Let $\{s,t\}$ generate $G = (\mathbb{Z}_p \times \mathbb{Z}_p) \rtimes_{\phi} \mathbb{Z}_3$, where $|s|=3$ and $|t|=p$.
$T: \mathbb{Z}_p \times \mathbb{Z}_p \rightarrow \mathbb{Z}_p \times \mathbb{Z}_p$, such that $T(v)=s^{-1}vs$. Let $m(x)$ be the minimal polynomial of $T$ and $u = T(t)=s^{-1}ts$.
- $|s|=3$ and $T^3=I$. Hence, $m(x)$ divides $x^3-1=(x-1)(x^2+x+1)$.
- Since, $|[G,G]|=p^2$, 1 is not an eigen value of $T$ ($[G,G]$ is the commutator subgroup of $G$).
- Since, $<s,t>=G$, $u=T(t) \notin <t>$, so the minimal polynomial of $T$ has degree 2 (and $\{t,u\}$ is a basis of $\mathbb{Z}_p \times \mathbb{Z}_p$).
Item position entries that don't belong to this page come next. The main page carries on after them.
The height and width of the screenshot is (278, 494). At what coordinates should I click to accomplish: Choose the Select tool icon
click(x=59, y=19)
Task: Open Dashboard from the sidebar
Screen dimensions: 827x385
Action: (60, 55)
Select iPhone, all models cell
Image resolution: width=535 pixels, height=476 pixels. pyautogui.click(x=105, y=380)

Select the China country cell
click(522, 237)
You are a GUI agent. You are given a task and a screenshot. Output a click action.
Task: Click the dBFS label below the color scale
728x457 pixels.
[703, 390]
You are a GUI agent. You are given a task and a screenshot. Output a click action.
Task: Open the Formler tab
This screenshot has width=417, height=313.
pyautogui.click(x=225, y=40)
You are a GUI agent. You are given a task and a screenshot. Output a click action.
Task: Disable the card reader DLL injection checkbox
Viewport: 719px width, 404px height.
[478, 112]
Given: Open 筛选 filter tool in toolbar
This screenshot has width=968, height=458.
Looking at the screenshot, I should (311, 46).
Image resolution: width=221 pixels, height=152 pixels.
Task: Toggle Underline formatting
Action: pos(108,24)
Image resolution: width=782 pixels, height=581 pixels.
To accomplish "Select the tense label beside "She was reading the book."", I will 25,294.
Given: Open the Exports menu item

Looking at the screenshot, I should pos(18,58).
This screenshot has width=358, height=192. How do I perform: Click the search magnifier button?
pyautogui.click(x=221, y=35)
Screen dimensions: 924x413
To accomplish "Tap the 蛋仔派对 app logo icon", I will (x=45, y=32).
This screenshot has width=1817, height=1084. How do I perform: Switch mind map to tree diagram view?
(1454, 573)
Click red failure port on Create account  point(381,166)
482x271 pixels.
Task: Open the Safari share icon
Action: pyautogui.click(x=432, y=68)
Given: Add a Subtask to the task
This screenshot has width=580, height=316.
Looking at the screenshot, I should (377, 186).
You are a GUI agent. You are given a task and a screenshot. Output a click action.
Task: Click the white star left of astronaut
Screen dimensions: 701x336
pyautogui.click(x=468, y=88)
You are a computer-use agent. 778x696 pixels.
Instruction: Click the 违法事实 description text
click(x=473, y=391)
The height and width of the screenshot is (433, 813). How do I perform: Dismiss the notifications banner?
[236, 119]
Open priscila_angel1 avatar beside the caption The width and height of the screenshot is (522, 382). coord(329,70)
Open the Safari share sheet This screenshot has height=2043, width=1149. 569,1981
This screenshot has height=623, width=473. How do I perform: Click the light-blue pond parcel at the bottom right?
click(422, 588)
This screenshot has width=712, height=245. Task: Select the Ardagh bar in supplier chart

Therefore, it can be concluded that the minimal polynomial of $T$ is $x^2+x+1$ and the Rational Cannonical form of $T$ can be written as, $$\begin{pmatrix}0&-1\\1&-1\end{pmatrix}$$ The order $3$ subgroup of $GL(2,p)$ can be generated by $$\begin{pmatrix}0&-1\\1&-1\end{pmatrix}$$
Similarly, considering the group $G^\prime = (\mathbb{Z}_{11} \times \mathbb{Z}_{11}) \rtimes_{\phi^\prime} \mathbb{Z}_5$ (note that 5|(11-1)), let $M^\prime =\{s^\prime,t^\prime\}$, where $|s^\prime|=5, |t^\prime|=11$ be the minimal generating set and an action of $s^\prime$ on $\mathbb{Z}_{11} \times \mathbb{Z}_{11}$ be defined following the above definition.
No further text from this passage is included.